The overall process for detecting a network partition is as follows:
  1. The distributed system starts up. When you start up a distributed system, you typically start the locators first, then the cache servers and then other members such as applications or processes that access distributed system data.
  2. After the locators have started up, the oldest locator assumes the role of the membership coordinator. Peer discovery occurs as members come up and locators generate a membership discovery list for the distributed system. Locators hand out the membership discovery list as each member process starts up. This list typically contains a hint on who the current membership coordinator is
  3. Member processes make a request to the coordinator to join the distributed system. If authenticated, the coordinator hands the new member the current membership view and begins the process of updating the current view (to add the new member or members) by sending out a view preparation message to existing members in the view.
  4. While members are joining the system, it is also possible that members are being removed through the normal failure detection process. This process removes unresponsive or slow members. See Managing Slow Receivers and Failure Detection and Membership Views for descriptions of the failure detection process.

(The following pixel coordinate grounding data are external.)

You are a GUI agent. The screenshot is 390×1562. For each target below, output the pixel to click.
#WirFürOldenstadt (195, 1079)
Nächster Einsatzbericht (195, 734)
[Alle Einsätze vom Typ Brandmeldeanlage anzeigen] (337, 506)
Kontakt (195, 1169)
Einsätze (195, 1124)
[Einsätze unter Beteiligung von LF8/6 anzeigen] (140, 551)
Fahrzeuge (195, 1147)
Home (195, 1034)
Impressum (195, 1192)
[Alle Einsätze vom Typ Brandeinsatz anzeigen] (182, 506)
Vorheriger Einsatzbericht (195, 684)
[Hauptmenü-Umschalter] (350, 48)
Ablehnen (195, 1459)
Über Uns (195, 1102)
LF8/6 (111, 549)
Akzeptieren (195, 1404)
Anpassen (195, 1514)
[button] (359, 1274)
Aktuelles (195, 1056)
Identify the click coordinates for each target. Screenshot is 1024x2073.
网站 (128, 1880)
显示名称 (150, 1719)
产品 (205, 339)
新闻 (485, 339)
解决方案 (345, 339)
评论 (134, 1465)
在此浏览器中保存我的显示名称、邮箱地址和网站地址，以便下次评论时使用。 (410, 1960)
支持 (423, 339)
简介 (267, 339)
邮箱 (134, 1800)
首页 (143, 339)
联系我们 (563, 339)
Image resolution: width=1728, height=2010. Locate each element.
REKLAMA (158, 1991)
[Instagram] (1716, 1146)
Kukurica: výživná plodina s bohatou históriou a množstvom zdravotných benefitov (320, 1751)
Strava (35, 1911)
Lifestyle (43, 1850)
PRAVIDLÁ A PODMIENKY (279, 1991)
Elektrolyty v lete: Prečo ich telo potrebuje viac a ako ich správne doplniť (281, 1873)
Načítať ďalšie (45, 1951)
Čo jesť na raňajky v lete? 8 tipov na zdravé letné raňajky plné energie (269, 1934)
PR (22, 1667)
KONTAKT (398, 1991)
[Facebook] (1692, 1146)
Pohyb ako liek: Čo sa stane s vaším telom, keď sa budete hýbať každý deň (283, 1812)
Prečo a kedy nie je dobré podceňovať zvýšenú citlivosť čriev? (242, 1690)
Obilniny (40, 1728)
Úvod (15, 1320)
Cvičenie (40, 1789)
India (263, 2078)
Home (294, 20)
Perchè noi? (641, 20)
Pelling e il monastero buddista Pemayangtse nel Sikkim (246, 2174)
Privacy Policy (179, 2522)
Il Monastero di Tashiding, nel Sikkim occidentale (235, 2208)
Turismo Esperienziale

  5. Whenever the coordinator is alerted of a membership change (a member either joins or leaves the distributed system), it generates a new membership view. The membership view is generated by a two-phase protocol. In the first phase, the membership coordinator sends out view preparation message to all members and waits 12 seconds for a view preparation ack return message from each member.
  6. If the coordinator does not receive an ack message from a member within 12 seconds, the coordinator attempts to connect to the member's failure-detection socket and then attempts to connect to its direct-channel socket. If the coordinator cannot connect to the member's sockets, it declares the member dead and starts the process over again with a new view.
  7. The coordinator sends out the new membership view to all members that acknowledged the view preparation message. The coordinator waits another 12 seconds for an acknowledgment of receiving the new view from each member. Any members that fail to acknowledge the view are removed from the view.
  8. The membership coordinator calculates the total weight of members in the current membership view and compares it to the total weight of the previous membership view. Some conditions to note:
    • When the first membership view is sent out, there are no accumulated losses. The first view only has additions and usually contains the initial locator/coordinator.
    • A new coordinator may have a stale view of membership if it did not see the last membership view sent by the previous (failed) coordinator. If new members were added during that failure, then the new members may be ignored when the first new view is sent out.
    • If members were removed during the failover to the new coordinator, then the new coordinator will have to determine these losses during the view preparation step.
  9. When GemFire detects that the total membership weight has dropped by a configured percentage within a single membership view change, GemFire declares a network partition. The coordinator sends a network-partitioned-detected UDP message to all members (even non-responsive ones) and then closes the distributed system with a ForcedDisconnectException. If a member fails to receive the message before the coordinator closes the system, the member is responsible for detecting the event on its own.

The presumption is that when a network partition is declared, the members that can generate a quorum of membership will continue operations and assume the role of the "surviving" side. The surviving members will elect a new coordinator, designate a lead member and so on.

Note that it is possible that a member can fail during view transmission and that some other process will reuse its fd-sock or direct-channel port, causing a false positive in the member verification step. This is acceptable because it means that the machine that hosted the process is still reachable. No network failure occurred and the member that didn't acknowledge the view preparation message will be removed in a subsequent view.